I finished the button band on the purple and red jacket thing, soaked it, blocked it, and then confirmed my suspicions that there was just a bit too much flare at the bottom. Plus, it's too short, even though I made it about 1" longer than the pattern specified. But a jacket with a nipped waist that falls right above the hip on my kind of figure just isn't, well, flattering. I would constantly be tugging at it, and that's just no good.



(Check out my faux Gap picture. All you need is a big-ass snow drift in your front yard to use as a backdrop...)

Commence the frogging. I had to ribbit the whole buttonband, which wasn't so tragic considering the less-than-stellar job I did on the buttonholes. It was my first crack at one-row buttonholes, and I'm still figuring out how to make it so they're not really, really tight.

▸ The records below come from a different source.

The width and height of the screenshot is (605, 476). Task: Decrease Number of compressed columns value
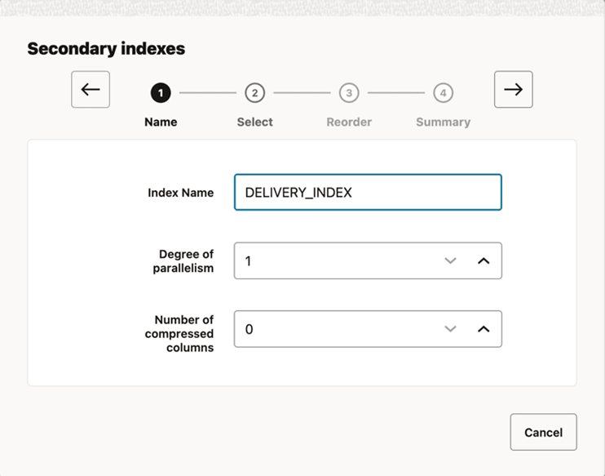(x=450, y=329)
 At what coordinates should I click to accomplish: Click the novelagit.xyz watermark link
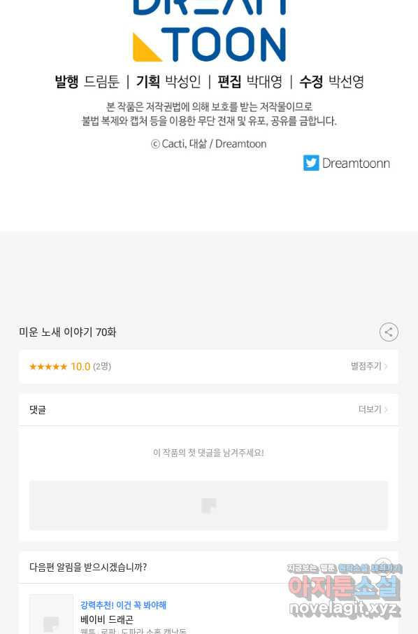(345, 608)
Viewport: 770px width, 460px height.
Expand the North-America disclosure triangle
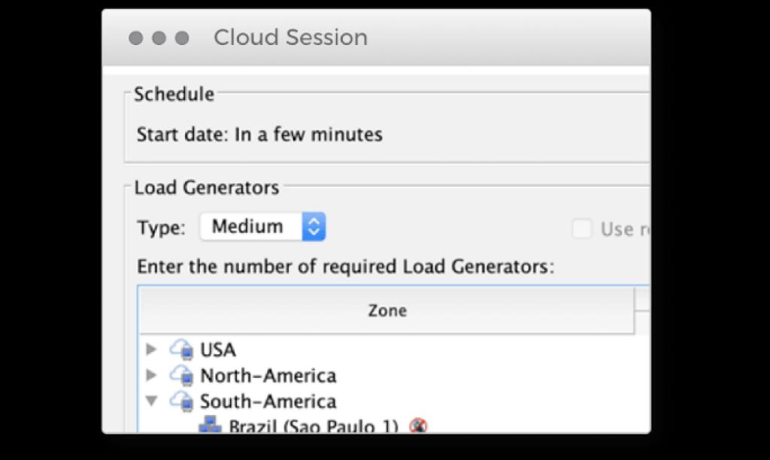[152, 375]
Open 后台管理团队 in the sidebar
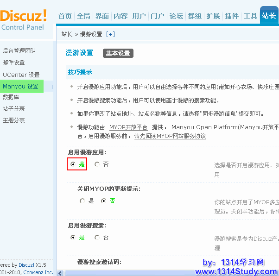 pos(19,51)
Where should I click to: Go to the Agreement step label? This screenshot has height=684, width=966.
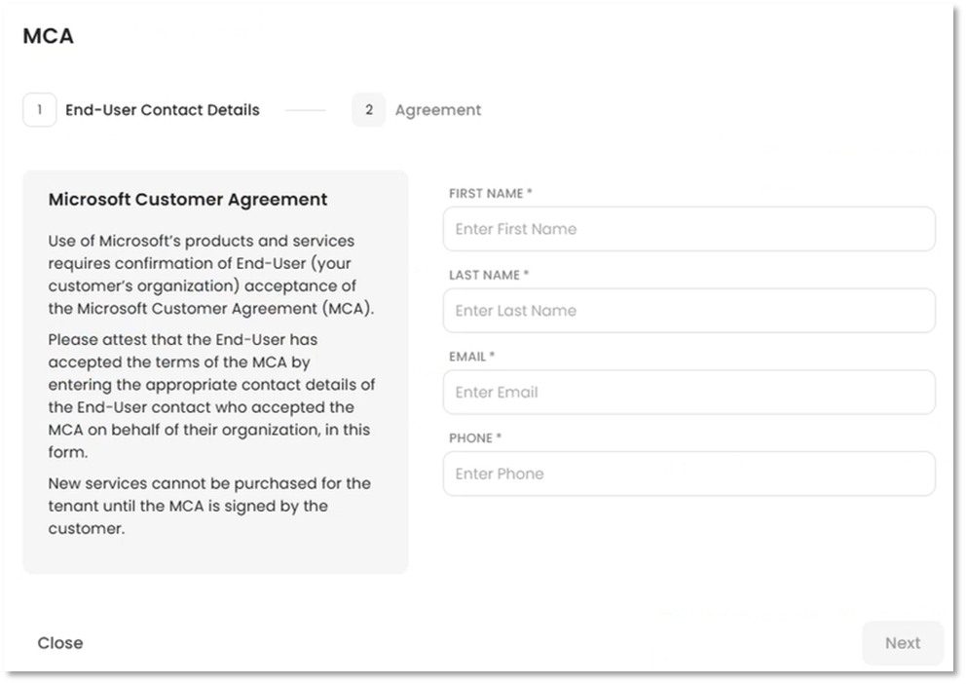pos(437,110)
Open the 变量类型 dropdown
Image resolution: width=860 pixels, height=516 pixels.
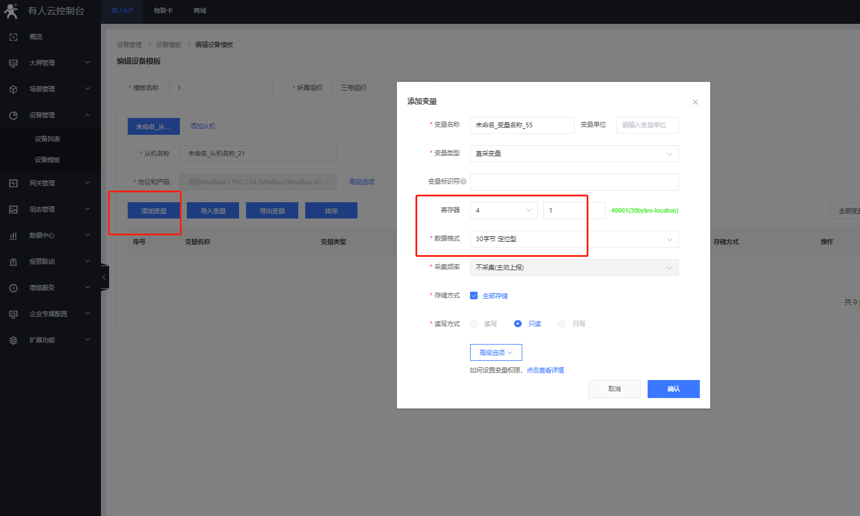click(x=574, y=153)
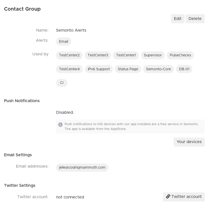Open the CI monitor tag
Viewport: 208px width, 204px height.
62,83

Here comes the part where I'm very glad I decided to do the body of the sweater in one piece. To lengthen it, I just removed the red garter from the bottom:



Then I ripped out the purple up to the appropriate place for the waist/hip shaping, picked up the live stitches, and now I'm on my way to knitting stockinette stitch down a few more inches to the hips, where I'll re-do the red garter for the border. (This isn't too unlike just doing a provisional cast-on, like for a lined hat, where you would go back and pick up live stitches once the main part is done, except in this case, I had to rip out some of the fabric first.) It would be neat if I could just graft the same garter band on instead of re-knitting the whole thing, but alas, that won't work. I saved the detached garter band, but it has more stitches than it should, now that I'm decreasing the flare factor. Also, I think the garter edge should have about 10% fewer stitches than the body of the sweater so that the border itself doesn't flare out, which I definitely noticed when I blocked it in the first place.

What's my deal with fixing sweaters at the bottom once they're ostensibly finished? It happened on my dad's Christmas sweater, too, only that was even more of an ordeal. One of these days I should just learn how to knit sweaters from the top-down (I know there are whole books on the subject; I just haven't read any...yet.) Any knitters out there with experience in various methods of construction have any thoughts? Hallooooooooo!

Comments

jen said…
All of Stefanie Japel's (a.k.a. glampyre) patterns are top-down and she has a book out now. It's super-simple, really.
Suze said…
good to know...what i'm wondering is why knitters prefer one method over another, and not just the seamless vs. having seams thing.